If you have a lumpectomy the treatment will always involve radiotherapy as well - otherwise cancerous cells are more likely to come back in the breast

Mole

Sorry - forgot about the radiotherapy - strange, as I’ve got to have it shortly !!!

I think I was trying to be reassuring about the prospect of further surgery - it may not happen.

Good Luck
Maddy xxxxx

It is always difficult to tellthose you love news that will upset or shock them. When I was dxnd first time I told my daughter first a she was due home from uni that day, and went to visit my son at his uni to tell him. At first they were upset and shocked but they have been very supportive.

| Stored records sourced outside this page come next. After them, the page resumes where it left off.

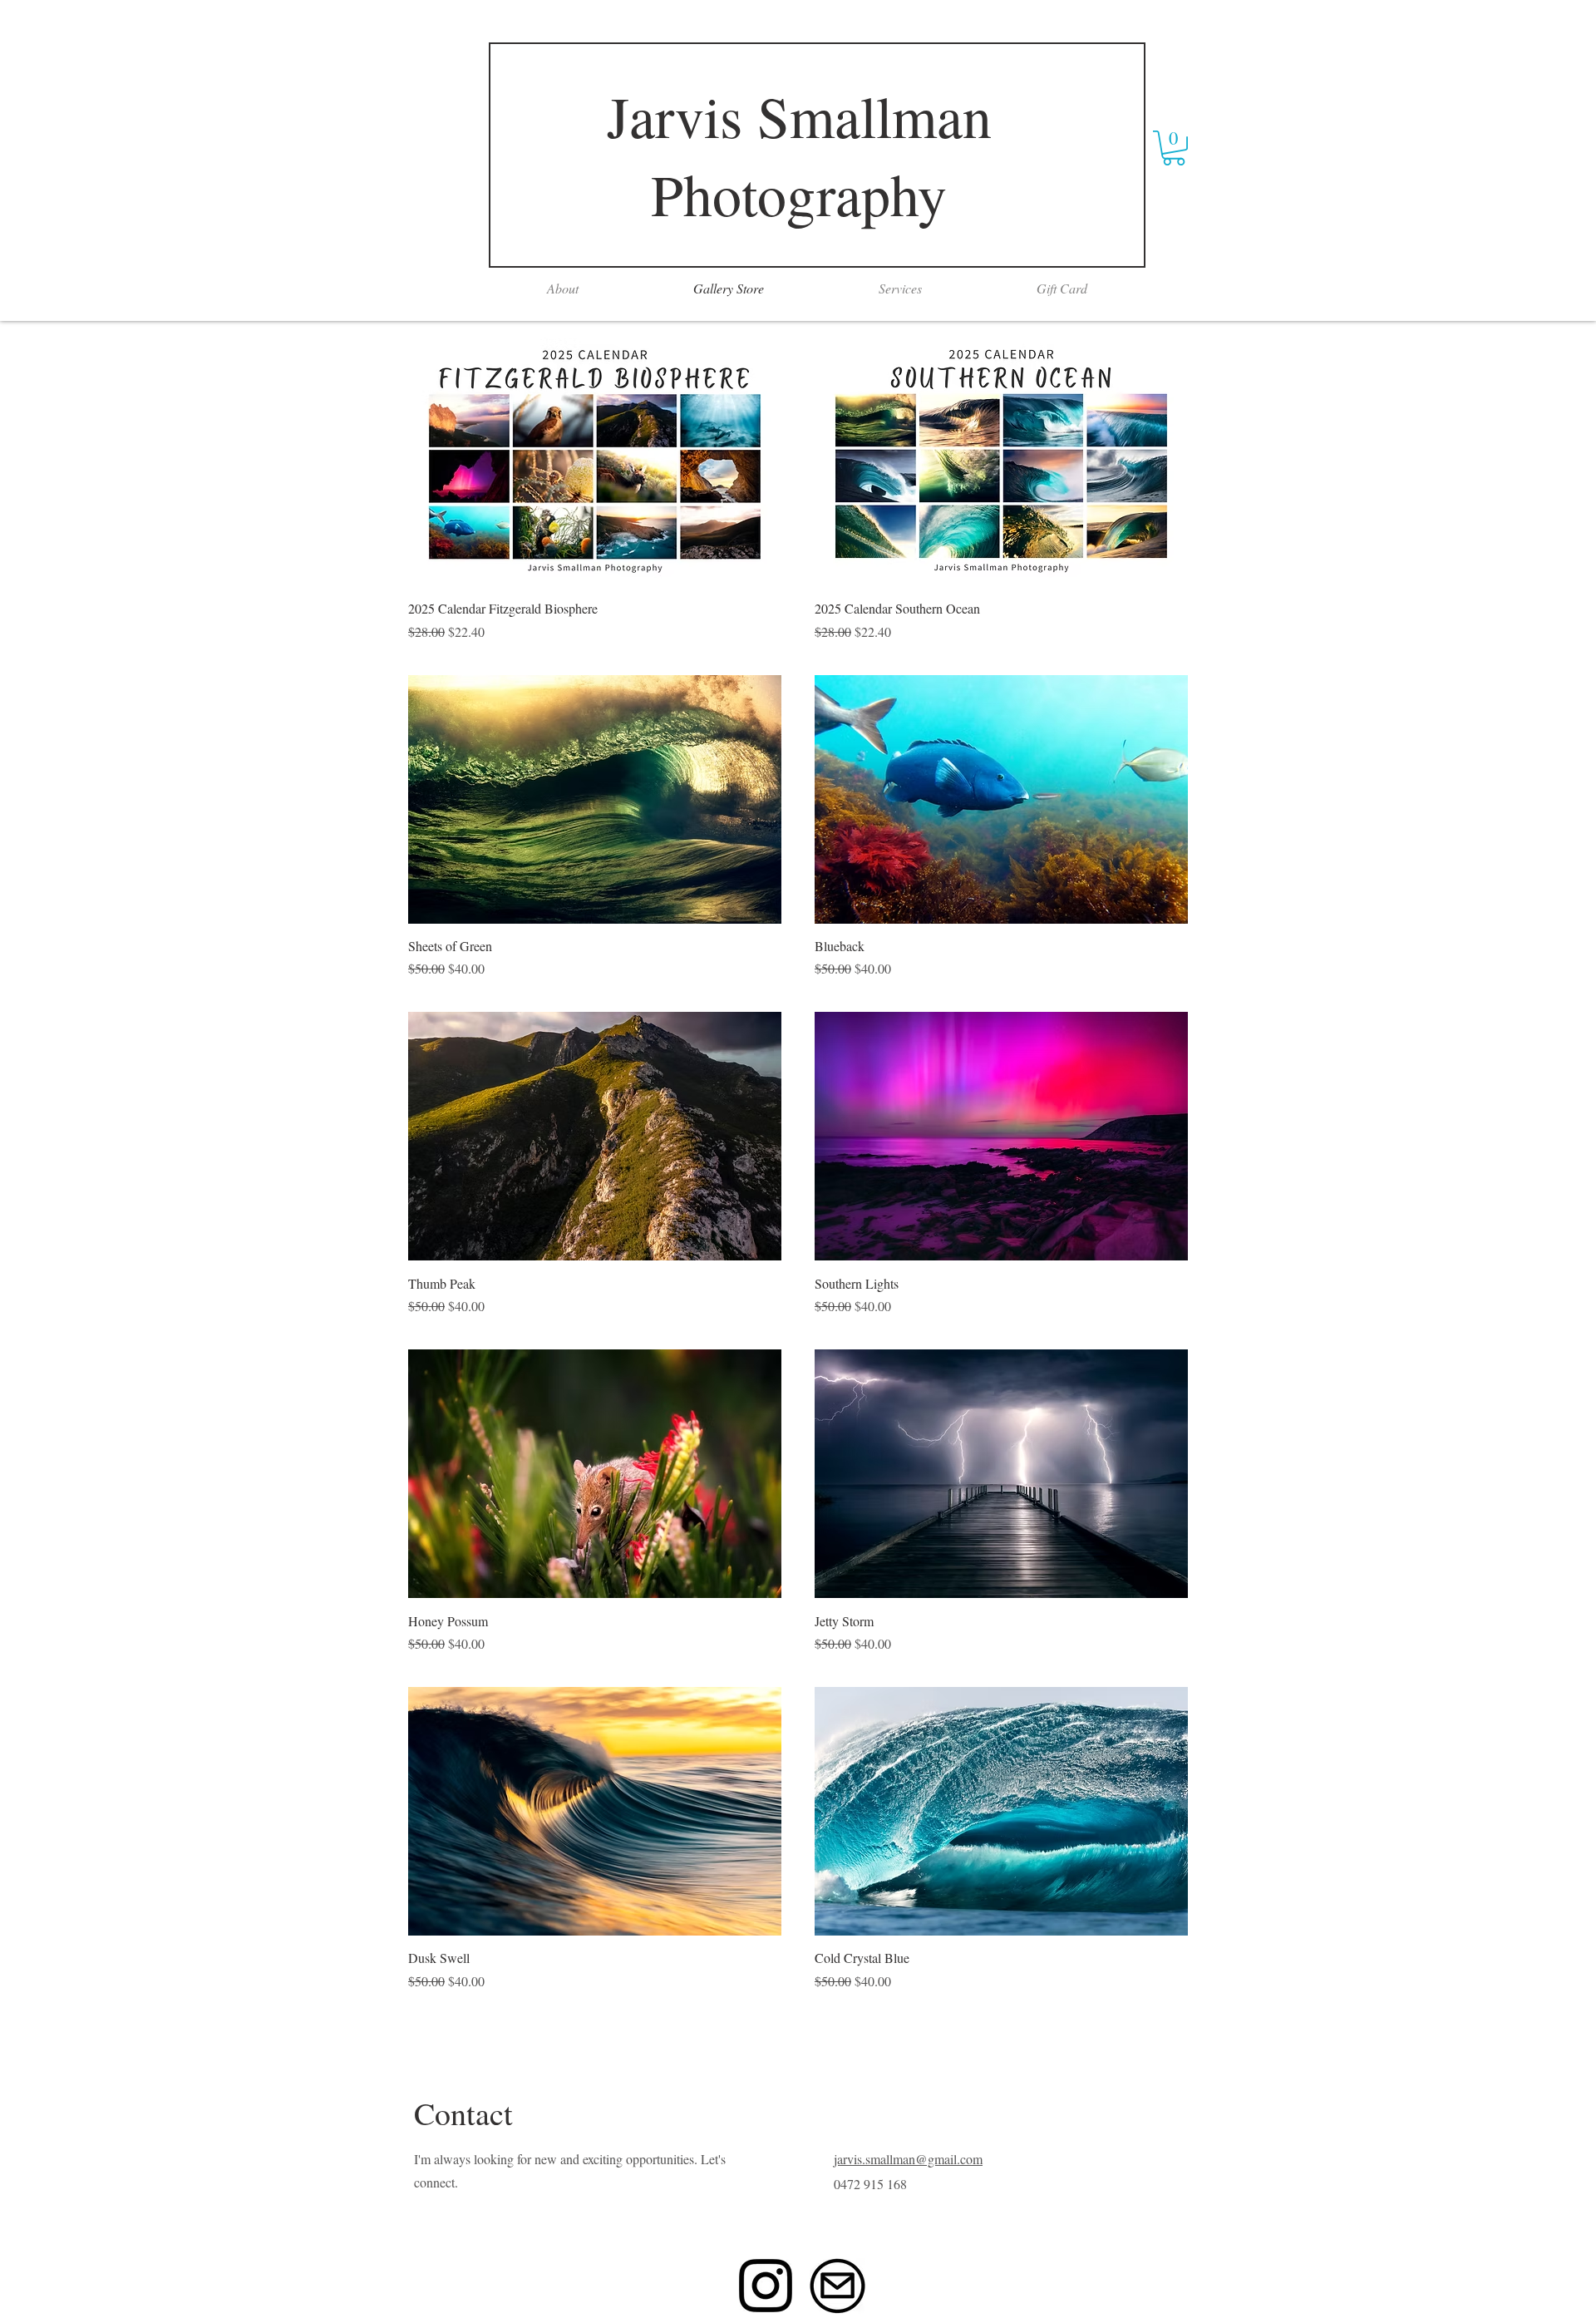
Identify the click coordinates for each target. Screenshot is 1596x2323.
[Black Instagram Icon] (765, 2285)
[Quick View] (594, 462)
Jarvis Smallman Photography (799, 154)
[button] (1174, 148)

As for Uni you need to get your son to let his uni know and they understand if he needs to go home to visit and check on you and will take this into consideration if anything is missed.

Take care.

Treakle xx

Hi everybody,

Thankyou somuch for your advice. I am feeling so much better now as I have told both boys, who have been sensible and mature about the whole thing , though the shock was obvious. I took the nurse’s advice and told them the basics and then asked them if they had any questions. Then I left them with the option that if they think of questions in the future they should ask me and I will do my best to find out for them from the nurse. That way I have avoided overloading them with ’ scary stuff’ which does not apply to my case at the moment. Jools thankyou for thinking that I sound brave, I 'm just the same quivering mess as everybody else but i’ve just realised that I have no choice but to get on with it as I 'm in excellent hands, professional, family and friends, just like your mum. Love lin xx

Hi Lin,
good to know you got what, for so many of us, is the hardest part over. One thing I did for my daughters (I forgot before, sorry) was I ordered them the relevant booklets on my type of cancer and one for family/ oh’s etc. They were both very grateful for that.
all the best for your surgery
Ruth
x

Children really are amazing with what they deal with… I had to tell both my classes of 10-11 year olds that I would be in less often at school. I was completely dreading it, having spent the last 2 years with them and knowing the emotional problems that some have (including one whose dad has terminal brain tumour). The school nurse came in with me and explained the situation. They asked really sensible questions (like what would happen to my hair, and how long it would be before I was better) and didn’t get upset as I thought they would. One boy made me laugh and said “Oh but miss, you were dancing earlier so you can’t be THAT poorly - are you sure you’re ill?!”. And of course, most of the boys got the giggles because I said the words “breast” and “boob”.